_TEXT PROVIDED_.
Warner Bros. is barely marketing or distributing the movie, which seems foolish. It’s the kind of project that older audiences who made Thelma a sleeper hit would support. But this is what happens when the guy who runs your company doesn’t understand his industry and who, when referring to ditching the relationship with Eastwood, says, “It’s not show friends, it’s show business,” because he’s too dumb to realize he’s quoting the soulless agent Bob Sugar (Jay Mohr) in Jerry Maguire.
I considered writing an entire newsletter devoted to the disappointing fourth season of Only Murders in the Building, but after the awful season finale, I figured it wasn’t worth the effort. The show is cooked. What started as a funny and comforting show about lonely people finding each other has now run out of steam. Within the narrative of the show, they’re fondly remembering their first season, which was only three years ago! This season also featured plotlines that went nowhere, the whodunnit coming to a conclusion so random that it may as well have been any of the new characters who were responsible for Sazz’s murder, and plotting built around shoehorning in guest stars. And hey, if you can get Hulu to pay for you and your buddies to hang out, bully for you, but no one needs to tune in for that.
What I’m Reading
Here are a couple of articles that caught my attention this past week:
Poll results depend on pollster choices as much as voters’ decisions by Josh Clinton [Good Authority] - For as much as polling information dominates the election cycle (heaven forbid we get deep dives into policy choices), Clinton shows that polling is not an exact science. Setting aside how many low-quality polls may be flooding into aggregators at this point, you can see here that even good-faith efforts by pollsters to weigh their data can lead to massive swings in the results. Is this election close? Maybe! But you could also say that one of the candidates is running away with it and has the polling data to back up that result. The only conclusion is that you should ignore the polls and vote. If you want to do more than vote, then canvass, phone bank, or some other action requested by the campaign. Refreshing FiveThirtyEight doesn’t do anything.

_EXTRACTED INFORMATION_.
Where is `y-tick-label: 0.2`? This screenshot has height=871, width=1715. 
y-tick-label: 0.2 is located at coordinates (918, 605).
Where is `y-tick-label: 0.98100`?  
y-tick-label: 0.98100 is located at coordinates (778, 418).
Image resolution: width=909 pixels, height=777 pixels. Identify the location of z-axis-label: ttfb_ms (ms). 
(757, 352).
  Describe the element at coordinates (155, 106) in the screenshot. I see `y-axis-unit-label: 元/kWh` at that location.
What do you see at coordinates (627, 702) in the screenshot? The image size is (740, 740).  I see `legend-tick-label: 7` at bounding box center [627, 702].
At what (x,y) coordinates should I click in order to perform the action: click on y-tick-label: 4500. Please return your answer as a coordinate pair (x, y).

_ACTIVITY LIST_.
**a)** According to the newsletter excerpt, why should readers ignore the polls?
**b)** Rewrite the newsletter excerpt from "I considered writing" up to and including "in for that.", swapping "season" for "installment".
**c)** Continue the newsletter excerpt on movies, television, and election polling from the point where it stops.

_RESPONSES TO THE EXERCISE_.
**a)** Polling is not an exact science. Even good-faith choices pollsters make in weighting their data can cause massive swings in the results, so the same election can look close or look like one candidate is running away with it.

**b)**
I considered writing an entire newsletter devoted to the disappointing fourth installment of Only Murders in the Building, but after the awful installment finale, I figured it wasn’t worth the effort. The show is cooked. What started as a funny and comforting show about lonely people finding each other has now run out of steam. Within the narrative of the show, they’re fondly remembering their first installment, which was only three years ago! This installment also featured plotlines that went nowhere, the whodunnit coming to a conclusion so random that it may as well have been any of the new characters who were responsible for Sazz’s murder, and plotting built around shoehorning in guest stars. And hey, if you can get Hulu to pay for you and your buddies to hang out, bully for you, but no one needs to tune in for that.

**c)**
The Guardrails Failed. Now It’s Down to Us. by Jamelle Bouie [The New York Times] - You should always read Jamelle Bouie, but this is one of his better editorials this election season. One of the ongoing liberal fantasies of the Trump Era is that someone is coming to save us. It will be grifter Jill Stein funding a recount on behalf of Hillary Clinton. It will be the 25th Amendment. It will be Robert Mueller. It will be Trump’s fast food diet and lack of exercise. Once out of office, there was hope that one of the four trials against Trump would take him off the board and prevent his third run for the Presidency. But as Bouie points out, no institution has ever held Trump to account. If anything, the Supreme Court has now made up rules to further encourage Trump’s lawlessness. To stop Trump and save democracy will, as usual, come down to average citizens exercising their right to vote. To quote the poet June Jordan, “We are the ones we have been waiting for.”
What I’m Hearing
My favorite score this year remains Trent Reznor & Atticus Ross’ work for Challengers. But a close second is Volker Bertelmann’s score for Conclave. Don’t sleep on it.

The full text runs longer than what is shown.